>> BEGIN RECORD LIST

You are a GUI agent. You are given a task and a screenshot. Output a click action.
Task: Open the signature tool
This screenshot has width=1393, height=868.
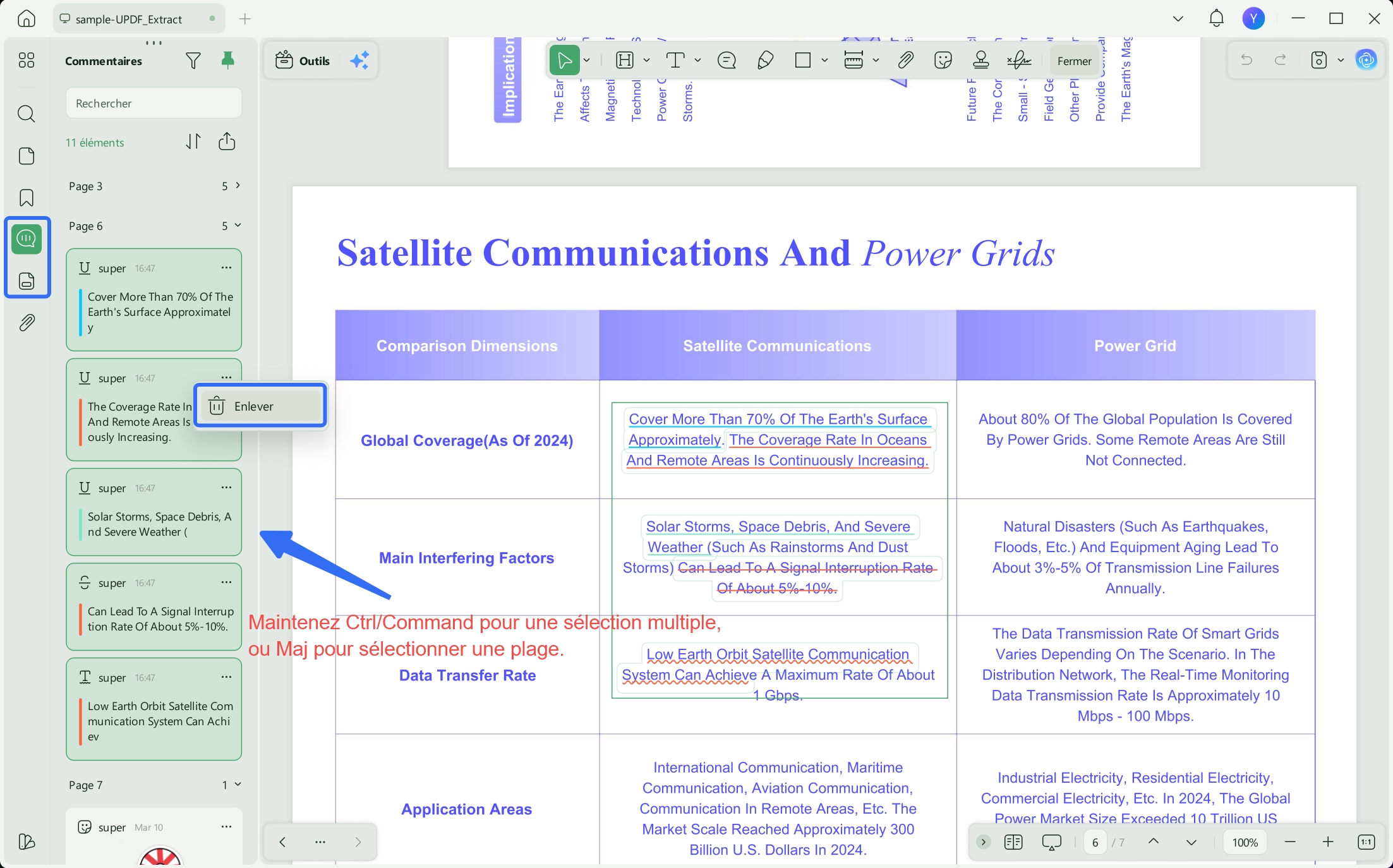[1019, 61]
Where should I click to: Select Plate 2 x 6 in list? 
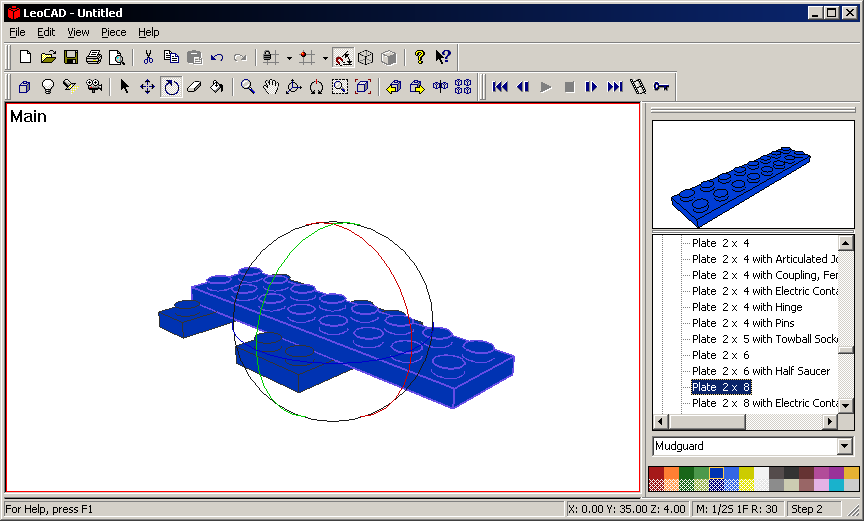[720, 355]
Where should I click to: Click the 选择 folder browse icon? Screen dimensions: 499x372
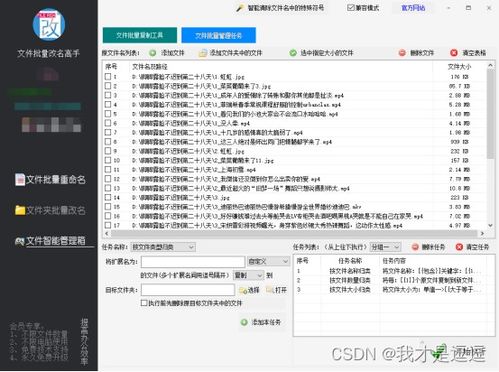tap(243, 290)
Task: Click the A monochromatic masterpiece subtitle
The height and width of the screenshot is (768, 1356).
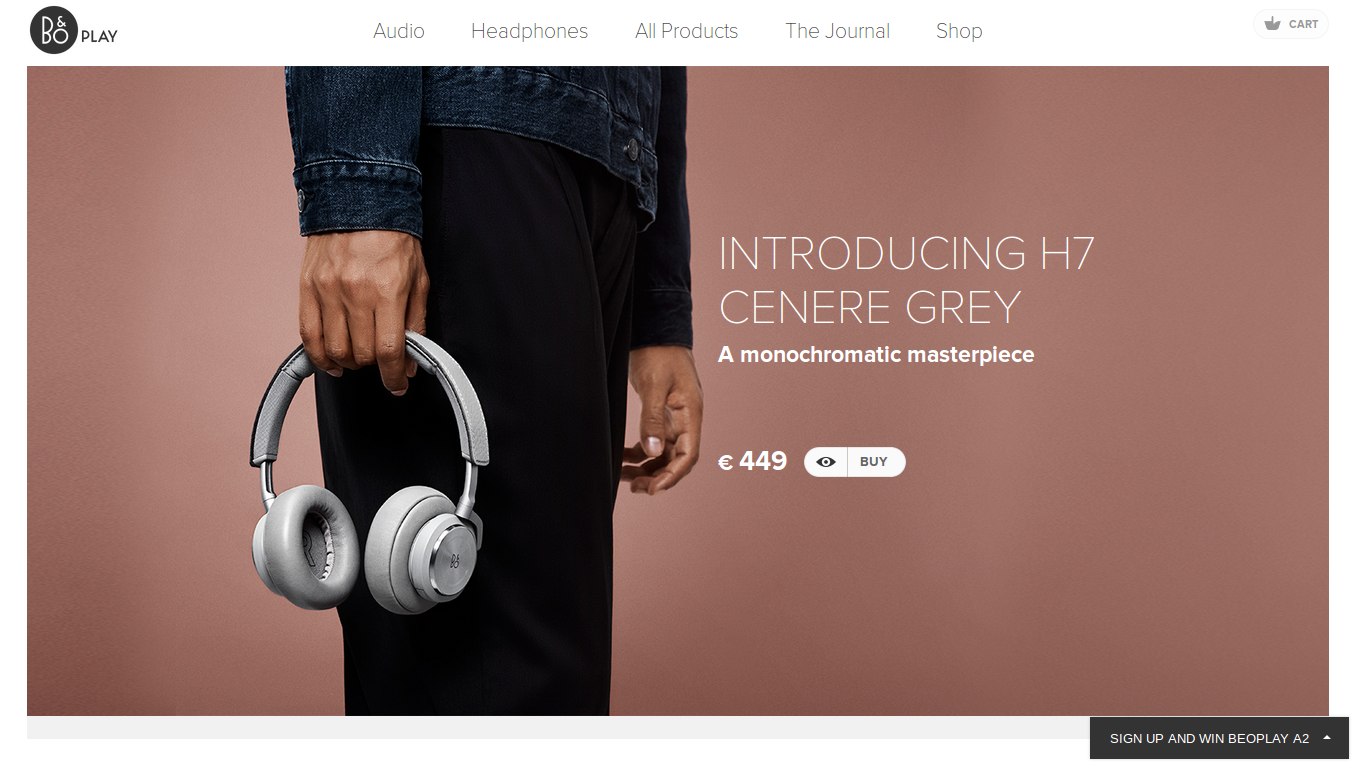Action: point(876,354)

>> END RECORD LIST

Shrink the listing above by writing out every line again, requests included, with each coordinate in the answers multiplied by 0.25 and rounded to a whole number, halves rounding up. Leave the pictures out.

OUTPUT OF THE EXERCISE:
You are a GUI agent. You are given a task and a screenshot. Output a click action.
Task: Open the signature tool
This screenshot has width=1393, height=868.
[255, 15]
Where should I click to: Select Plate 2 x 6 in list? 
[180, 89]
Where should I click to: Click the 选择 folder browse icon? Screen dimensions: 499x372
tap(61, 73)
Task: Click the A monochromatic masterpiece subtitle
The height and width of the screenshot is (768, 1356).
Action: point(219,89)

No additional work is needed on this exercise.